A song of winter

March 4, 1982

The weather has been getting progressively more beastly. It has been necessary for me to move from coats which can be put on with a single heave to ones requiring heaves, wriggles, pushes and wrenches. Long before this, I have given up resignation for cheerful bravery without which we dwellers in cold climates would never emerge smiling. There is hardly need to describe the above progression as it relates to headgear or footwear. You can visualize me, mummified in coats, hats, mufflers and gloves, sloshing, sliding or mounting upon whatever the city snow has settled into. When - of all things - I hear birdsong!

You may have too. At least, some of my friends confirm they have. It has happened throughout the years so regularly I now expect it, at the grayest, sloshiest moment, usually in late January. The magic of it would be lost if it came after the seasonal turn toward warmth. I hear it when most of the bitter cold lies before me, a grueling test of my endurance. No letup promised. Just more and more of the same.

That birdsong! Maybe, from a professional point of view, one should call it birdtalk, since birds are not supposed to sing except when they mate in spring. But what I hear is definitely a sweet bird sound, however brief, however fragile , and it's loaded with promise. My heart, no matter how tweed-laden or wool-wrapped, leaps at the sound and listens for more. There's a momentary lifting of the winter gloom, a diminishing of the bite in the wind.

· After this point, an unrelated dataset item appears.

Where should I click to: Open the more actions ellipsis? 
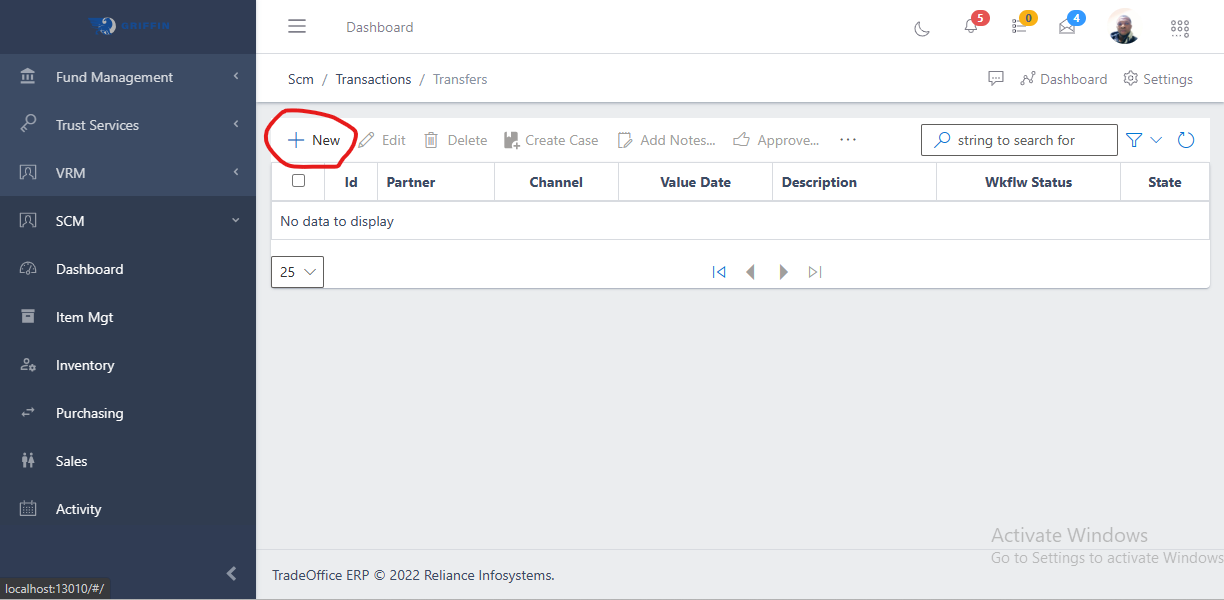(x=848, y=140)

Spring is just around the corner? No! That's not what it says at all. Spring is here, right now! Not the whole loveliness of it, but the essence, certainly. And who's to say that June in January isn't sweeter than June itself, particularly if one glimpses that, with a bit of skill, one can always provide for oneself a bit of June in January, and this without the help of a titmouse, sparrow or chickadee.

Now, I could easily launch into a sermon on persistence, courage and the like , but if I got you into that mood, I doubt you'd be able to hear the birdsong or even believe in it. For, you see, you'd miss the surprise and the joy of it, and there'd be no song at all. Probably just a peep is all you'd hear; something pitiful instead of heart-lifting.

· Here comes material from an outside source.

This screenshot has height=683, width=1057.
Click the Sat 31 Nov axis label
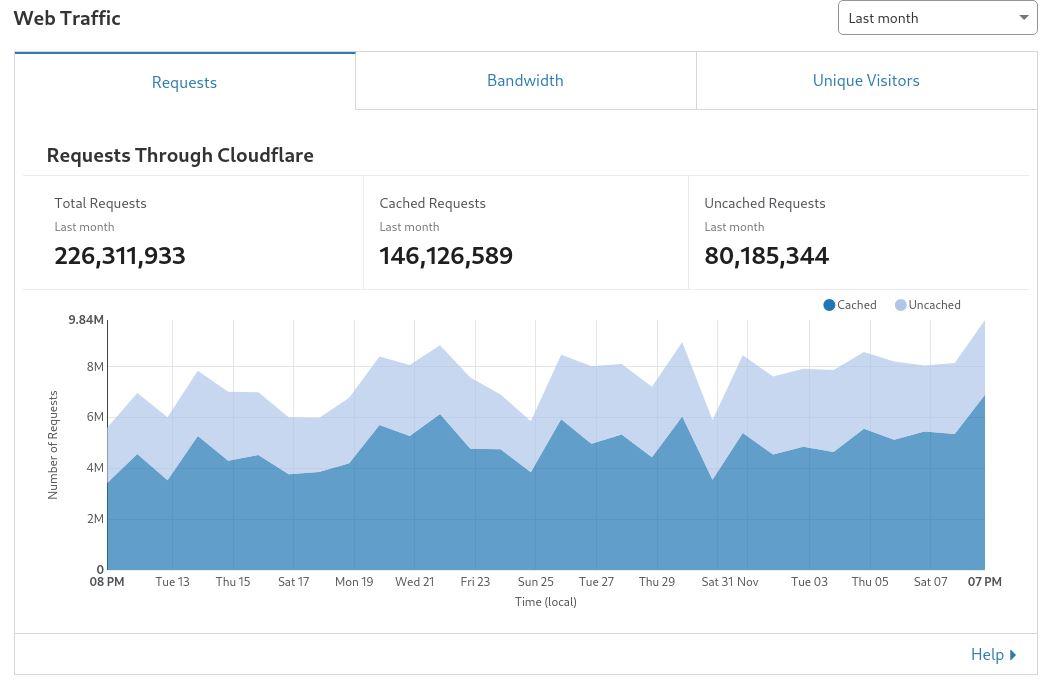[x=730, y=582]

It could be that hearing birdsong in January is becoming a lost art. There seems to be a growing conviction that anything really demanding is unfair - at least totally unrelated to joy. Everybody seems to be fighting for top billing as a victim. Newscasters are producing sob stories by the gross. Someone faces a tough situation and the news busies itself prognosticating life-paralyzing traumas.

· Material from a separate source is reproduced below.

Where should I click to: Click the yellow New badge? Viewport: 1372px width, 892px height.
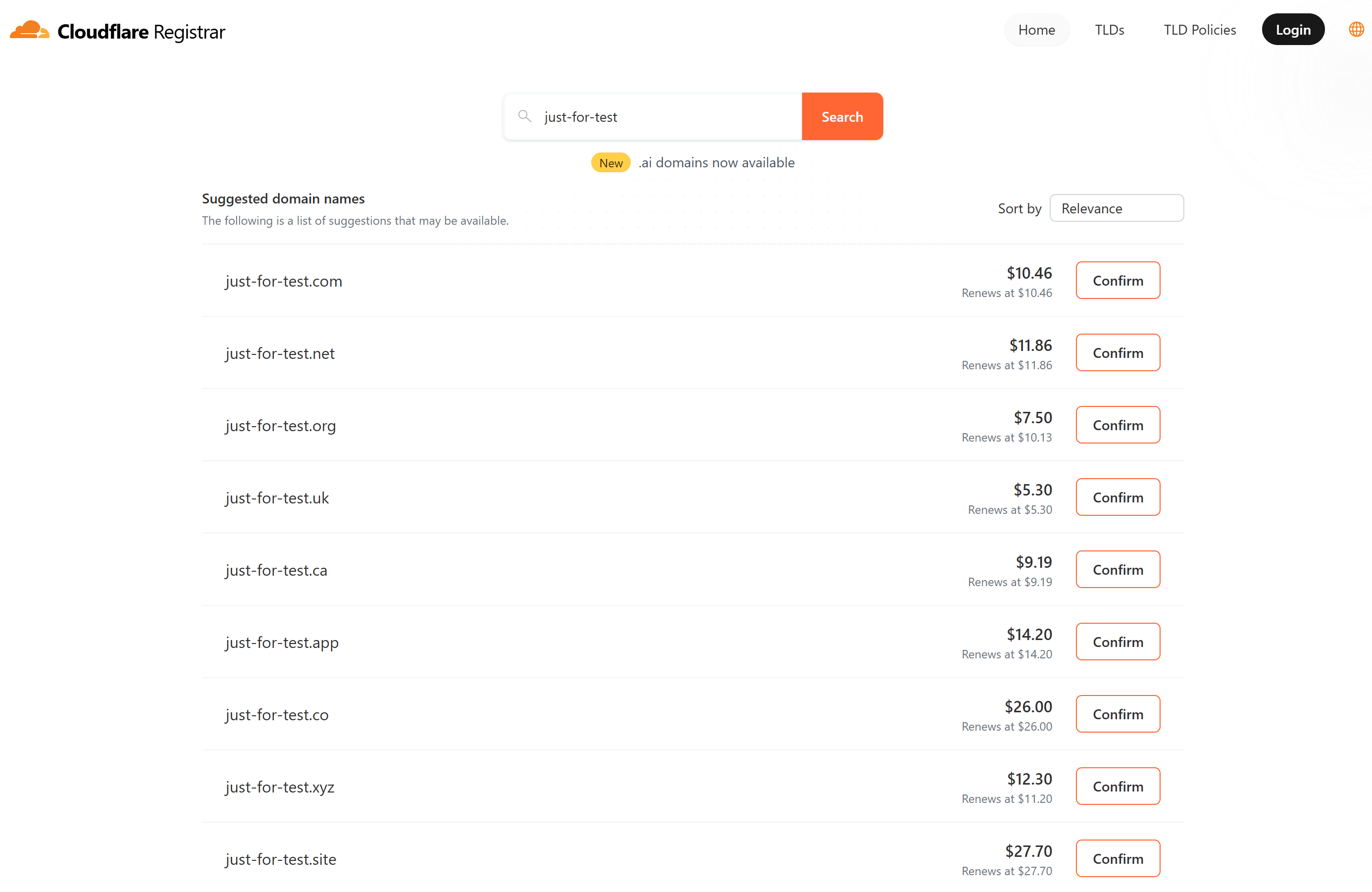pos(610,163)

Sorry, boys, you've got to contend with birdsong in January, and don't fuss. Once more of us hear it, dismal prognostication may go out of style.

But even more than birdsong to cheer are the indominatable pigeons in January. They don't sing, but they cope with the ice and the falling snow, and they have tickled my heart more than once. Keep looking at them and you'll see something remarkably undefeated. Now and again you'll also see one that sports the most beautiful shades of mauve or soft gray. You'll see their invariable plumpness, their insouciance at having only part of a foot and almost invisible fare. As for derring-do, you can't beat them. If I had a message to send to Garcia, I'd entrust it to a Boston pigeon, believe me!

I was stalled in traffic the other day right next to a luscious crust of bread, a bit of pigeon-heaven. Three of them were busy pecking at it right in the flow of traffic. I say pecking at it. I don't mean any regular sort of pecking, the sort possible in any old chicken yard. They were competing not only with themselves but with traffic of the Boston variety! And with such aplomb. The cool skill with which they would take a peck or two and then yield to some uncomprehending driver was a delight to behold.

Think of how delicious each crumb must have tasted given the hazards of retrieving it. You and I sit safely at our dinner tables stodgily stuffing in one huge bite after another. How placid, almost gluttonous. How piquant, how appetite-stimulating, to do it pigeon-style. It would be just like some TV team to do a sob story on pigeon life and miss the whole noble adventure of it.

To reverse this sniffling trend in newsmaking would not involve ''gunning'' for the trade, of course. It's more likely that, like the pigeons, we'd continue to go quietly about our business. The truth - that there can be joy right in the midst of difficulty and sadness - isn't something you can sell or prove to anybody else. It's a private discovery. And, of course, you have to have really endured something to make the discovery. Now, we don't, at least I don't, go out looking for difficulties or sadness. But, life being what it is, these sorts of experiences do seem to come our way. So, shall we assume the tragic pose, get all ready to be traumatized, canceled out? Well, that's all right for you. But me? I prefer to be out listening for birdsong in January or admiring intrepid pigeons in March.